President Obama and Japanese Prime Minister Shinzo Abe said the plutonium and highly enriched uranium would be disposed of in the US.

The nuclear fuel could potentially be used to make some 50 nuclear weapons.

The US administration is trying to secure worldwide supplies to stop them falling into the hands of terrorists.

Japan will still retain large quantities of additional plutonium in spent fuel from its nuclear power industry.

US Energy Secretary Ernest Moniz described the deal to return some 300kg of plutonium as a very significant nuclear security pledge.

The material was originally bought from the US in the 1960s for what were described as research purposes.

The Abe administration was reported to have resisted initial approaches from the US to hand it back.

That led to expressions of concern by China at Japan's nuclear intentions.

Japan has a long-standing policy not to develop nuclear weapons.

But experts say its remaining stockpile of lower-grade plutonium contained in waste fuel could potentially be reprocessed as fissile material for an extremely large nuclear arsenal.

- _ACTIVITY 1_: According to the article on Japan's plutonium, when was the material originally bought from the US?
- _ACTIVITY 2_: Summarize the article on Japan's plutonium in two sentences.

- _DATA BELOW_:
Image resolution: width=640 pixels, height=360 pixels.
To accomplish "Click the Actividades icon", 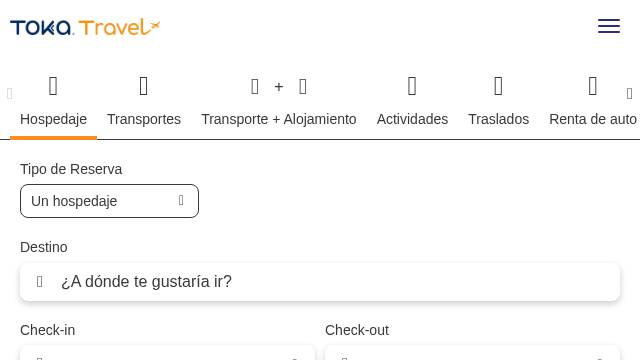I will pos(412,86).
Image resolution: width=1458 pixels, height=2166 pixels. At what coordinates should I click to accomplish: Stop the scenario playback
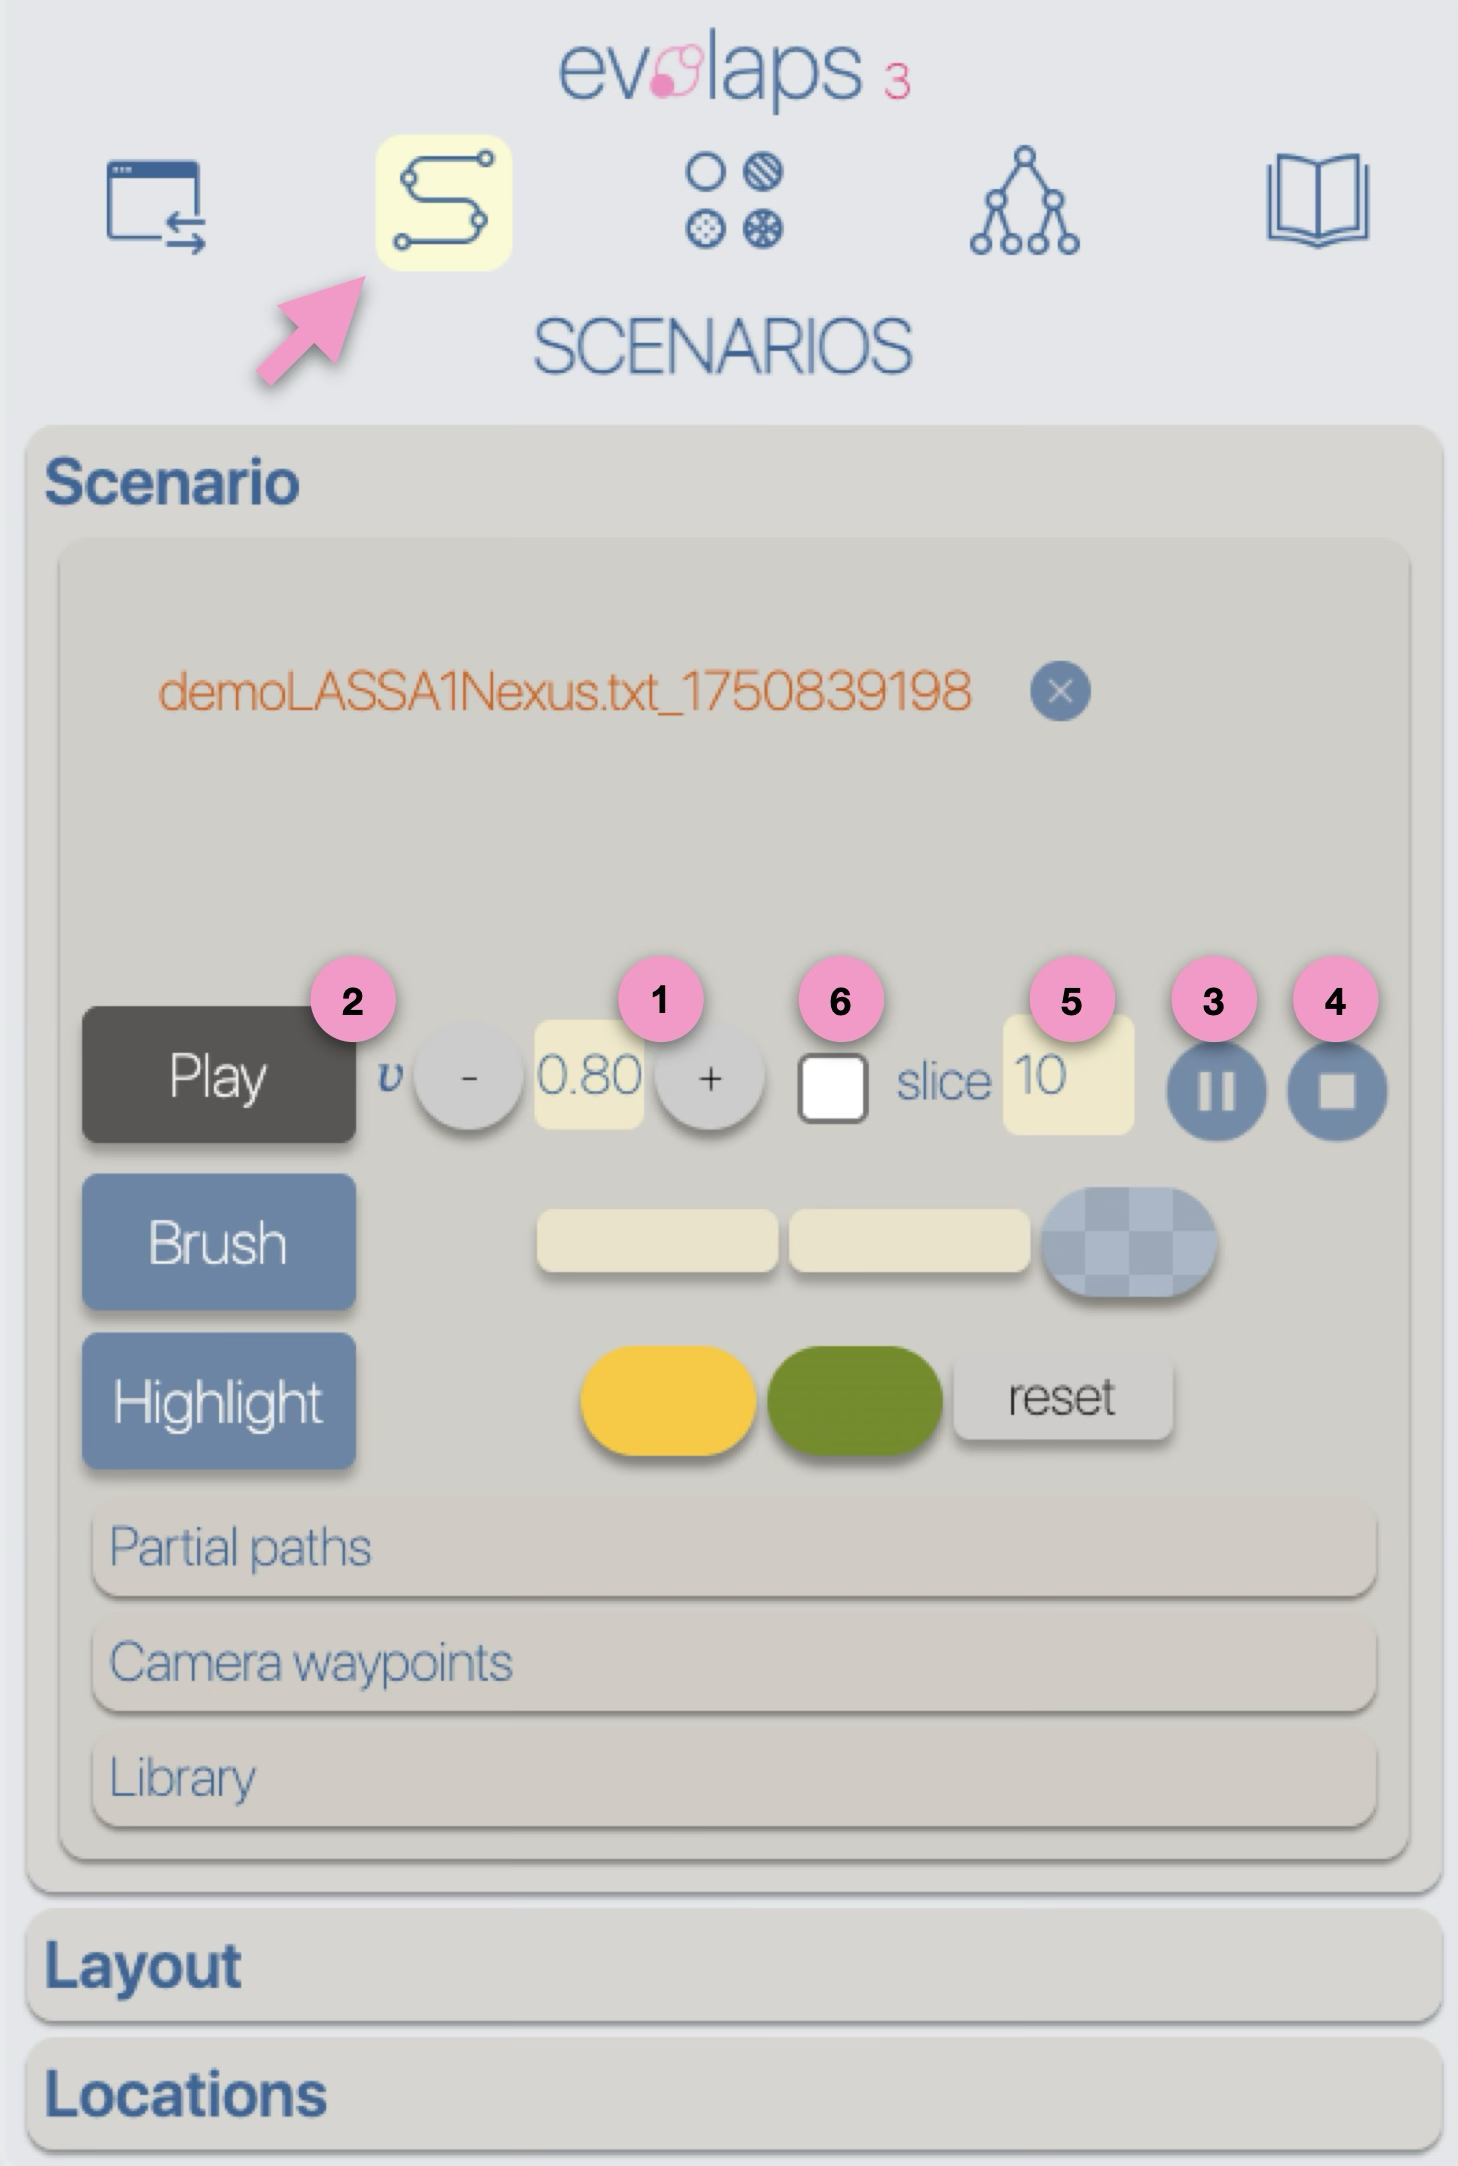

- _ANSWER AREA 1_: It was bought in the 1960s.

- _ANSWER AREA 2_: President Obama and Prime Minister Shinzo Abe said the plutonium and highly enriched uranium, enough to potentially make some 50 nuclear weapons, would be disposed of in the US as part of an American effort to keep such supplies away from terrorists. Japan will still hold large quantities of plutonium in spent fuel from its nuclear power industry, which experts say could potentially be reprocessed for an extremely large nuclear arsenal despite its long-standing policy not to develop nuclear weapons.